== TEXT PROVIDED ==
[New Feature] New Aggregation Operators

matthew.slesinski · July 20, 2022, 3:37pm

Hi Everyone!

We wanted to let you know that we have added two new operators for Lists in dynamic expressions - “approximate count” & “cached aggregations”. Both of these operators are performance optimizers that explicitly allow you to trade accuracy for speed and lower capacity usage.

For some additional background, these two features were inspired by issues we faced on the bubble.io homepage where we display the total number of Bubblers on the platform. With frequent page visits and millions of users to count, the volume of database calls we used to calculate this number was putting a lot of stress on our system and slowing down our homepage. To work around this, we decided to trade having a super accurate number for something that was relatively accurate but was speedier to return and consumed less resources. This led to the development of the ‘approximate count’ and ‘cached aggregation’ operators.

:approximate count

As the name suggests, this operator will return an ‘approximate’ count for the number of items in a list. We used some database internals to return an approximate count which from our internal tests on large tables runs orders of magnitude faster than the standard count command and has been within 2% of the actual count.

== SUPPLIED INFORMATION ==

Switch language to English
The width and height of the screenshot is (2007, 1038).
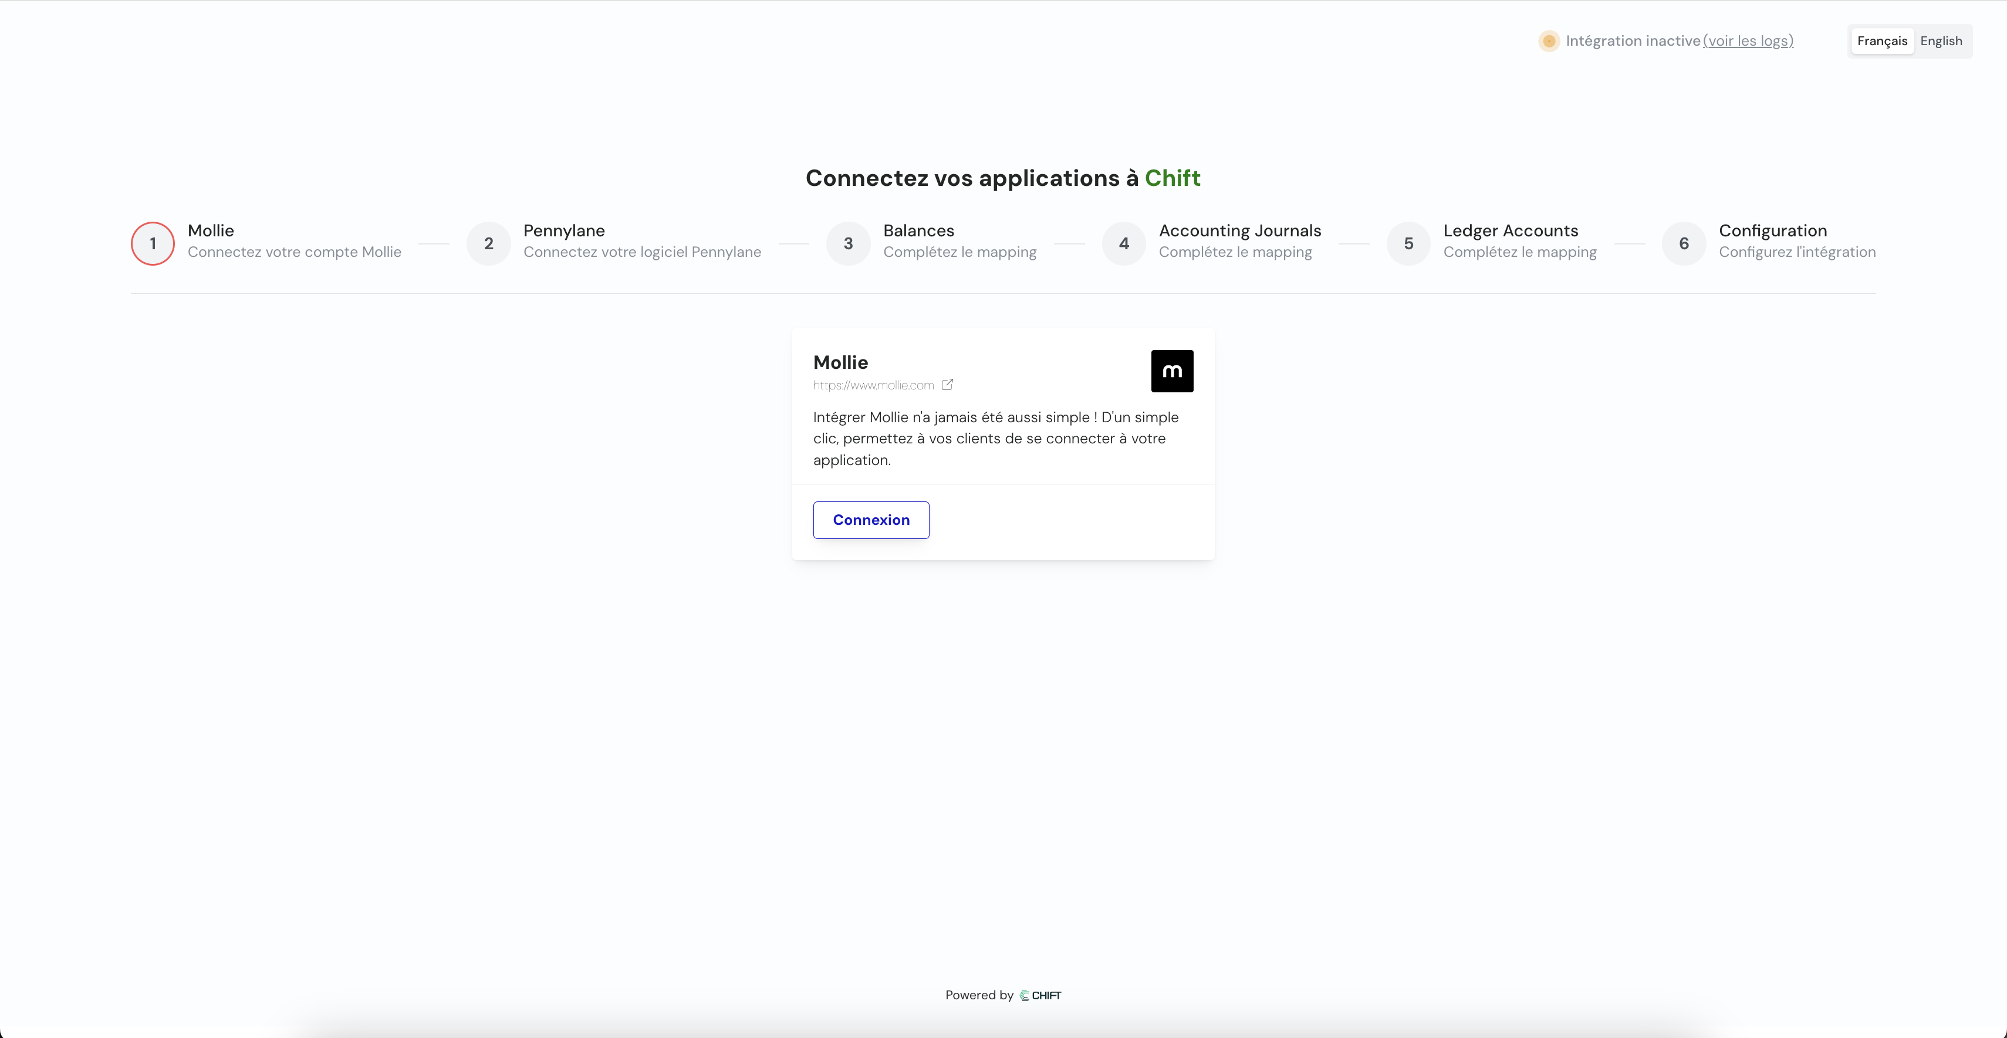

== TO-DO LIST ==
1 – In the post on the new aggregation operators, swap "operators" for "functions" and write out everything from "matthew.slesinski · July" down to "lower capacity usage.".
2 – How would the post on the new aggregation operators go on after its last sentence? Finish out the next part.
The lines above have nothing to do with the post on the new aggregation operators.

== OUTPUTS FOR THE TASKS ==
1 –
matthew.slesinski · July 20, 2022, 3:37pm

Hi Everyone!

We wanted to let you know that we have added two new functions for Lists in dynamic expressions - “approximate count” & “cached aggregations”. Both of these functions are performance optimizers that explicitly allow you to trade accuracy for speed and lower capacity usage.

2 –
:cached aggregation

Caching is a concept that allows you to efficiently reuse previously retrieved or computed data. The new cached aggregation operator allows you to strategically cache expensive aggregation operations (depending on the type, this could be count, approximate count, max, min, median, average, sum, product). Specifically, it tells our servers that an aggregation’s result can be saved and reused across all page visits for a period of time, which we set to 30 seconds. This means, for example, that your application would only calculate an expensive (slow) aggregation at most 2 times a minute, instead of for every page visit, reducing your capacity usage and delivering a speedier (but potentially outdated) result for your customers.

Here are some example screenshots of what it looks like to use these new operators:

As always, we welcome your feedback and any questions you might have!

Happy Bubbling!

ZubairLK · July 20, 2022, 4:56pm

Amazing. I’m really loving the new product features for power users!

Thanks
ZubairLK

w.fly · July 20, 2022, 5:38pm

Agreed – Love these “power user” features. Much appreciated!

lstk.kb · July 21, 2022, 8:05am

Amazing.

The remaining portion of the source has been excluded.